According to the results of this study and due to the high costs of treatment of patients with thalassemia major, it seems necessary to adopt new policies in short term including full insurance coverage and giving subsidies to the patients in order to reduce the costs that the patients have to pay. Furthermore, some studies have described bone marrow transplantation to be very frugal‏ 28, which can be considered in the long time to reduce the costs in this sector. In addition, due to the low costs of thalassemia screening 24, and high costs of treatments, new decisions have to be made in relation to doing thalassemia screening even with higher costs than the usual ones. Active screening as well as making it free in areas with a high prevalence of minor thalassemia where the residents have low income seems to be effective.

Acknowledgments

This is an original study of a Ph.D. thesis and an academic research supported by Tehran University of Medical Sciences (TUMS) (Grant No: 94-01-27-25780). The authors appreciate the collaboration of Tehran University of Medical Sciences, Iran University of Medical Sciences, Shahid Beheshti University of Medical Sciences and Zafar Thalassemia Clinic.

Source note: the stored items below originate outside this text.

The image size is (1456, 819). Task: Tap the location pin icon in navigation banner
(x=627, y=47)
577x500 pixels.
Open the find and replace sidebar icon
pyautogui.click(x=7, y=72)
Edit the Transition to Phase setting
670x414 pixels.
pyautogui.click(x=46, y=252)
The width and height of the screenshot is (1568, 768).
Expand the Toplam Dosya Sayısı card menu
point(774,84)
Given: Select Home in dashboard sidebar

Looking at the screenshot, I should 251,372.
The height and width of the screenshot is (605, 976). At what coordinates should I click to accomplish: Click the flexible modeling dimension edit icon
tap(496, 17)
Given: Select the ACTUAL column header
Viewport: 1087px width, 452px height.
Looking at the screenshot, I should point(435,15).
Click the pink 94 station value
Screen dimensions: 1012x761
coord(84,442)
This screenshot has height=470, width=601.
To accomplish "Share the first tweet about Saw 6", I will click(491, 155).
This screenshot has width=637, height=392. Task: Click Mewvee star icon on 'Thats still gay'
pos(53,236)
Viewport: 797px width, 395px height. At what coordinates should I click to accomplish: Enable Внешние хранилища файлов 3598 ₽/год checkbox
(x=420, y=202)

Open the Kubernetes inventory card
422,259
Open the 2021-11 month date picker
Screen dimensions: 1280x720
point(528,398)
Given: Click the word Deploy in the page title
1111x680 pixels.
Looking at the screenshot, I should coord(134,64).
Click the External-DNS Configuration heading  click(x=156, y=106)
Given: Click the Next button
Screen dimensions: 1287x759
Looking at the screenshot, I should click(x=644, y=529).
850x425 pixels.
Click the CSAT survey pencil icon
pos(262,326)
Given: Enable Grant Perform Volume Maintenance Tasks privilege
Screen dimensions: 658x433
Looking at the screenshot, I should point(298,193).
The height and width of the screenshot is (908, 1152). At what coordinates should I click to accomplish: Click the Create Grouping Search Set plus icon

Conflict of interest statement

The authors have no competing interests.

Highlights

  • Thalassemia treatment costs are very high and much of the costs are related to the drugs received by the patients.

  • Most of the costs of drugs are related to iron chelation and Deferoxamine drugs.

  • The insurance coverage of the services received by thalassemia patients is relatively low.

  • Patients with thalassemia major pay a lot of money to receive the services and this can lead to catastrophic expenditures for them.

Citation: Esmaeilzadeh F, Azarkeivan A, Emamgholipour S, Akbari Sari A, Yaseri M, Ahmadi B, Ghaffari M. Economic Burden of Thalassemia Major in Iran, 2015. J Res Health Sci. 2016; 16(3):111-115.